From the first line of the entries down to the line with "Task: Click the", write out every line exactly; that last line counts, but pictures do not.

Stored data entries:
Segment Open
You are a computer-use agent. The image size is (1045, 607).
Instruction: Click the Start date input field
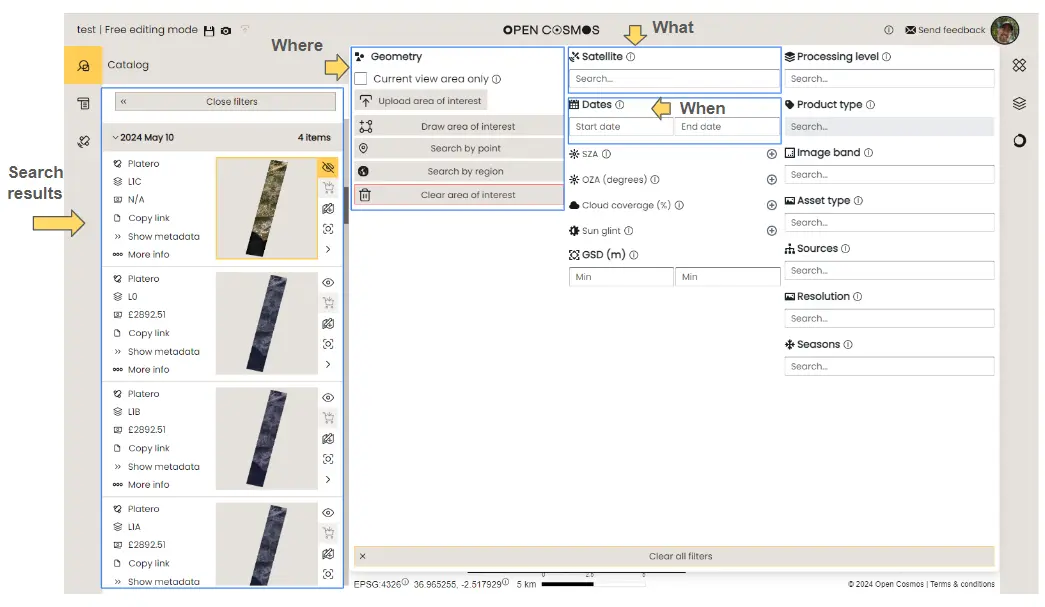coord(621,127)
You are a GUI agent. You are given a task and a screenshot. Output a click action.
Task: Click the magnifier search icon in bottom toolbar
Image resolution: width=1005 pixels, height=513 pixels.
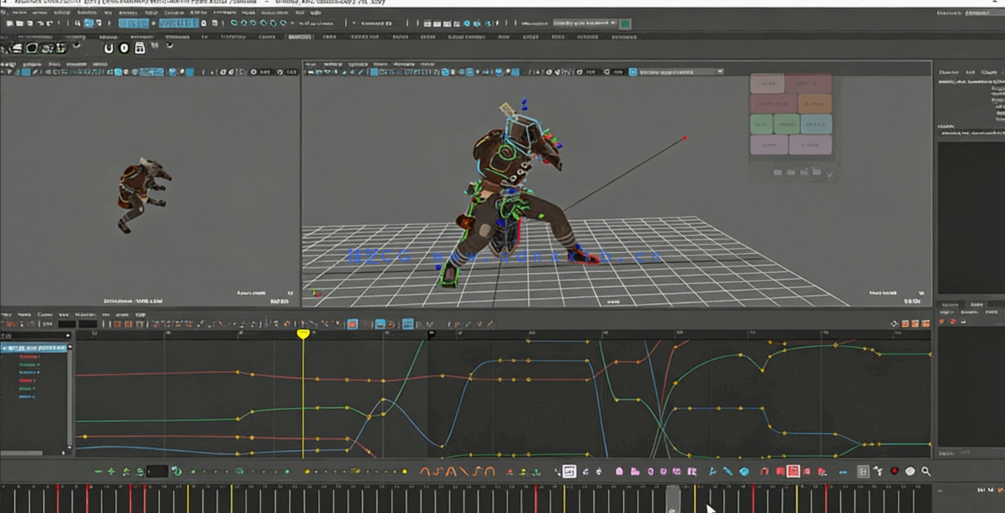(x=926, y=471)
Segment Closed
** OUTPUT FOR THIS EXERCISE **
You are a computer-use agent. The image size is (1045, 607).
Instruction: Click the Start date input field
coord(621,127)
You are a GUI agent. You are given a task and a screenshot. Output a click action.
Task: Click the magnifier search icon in bottom toolbar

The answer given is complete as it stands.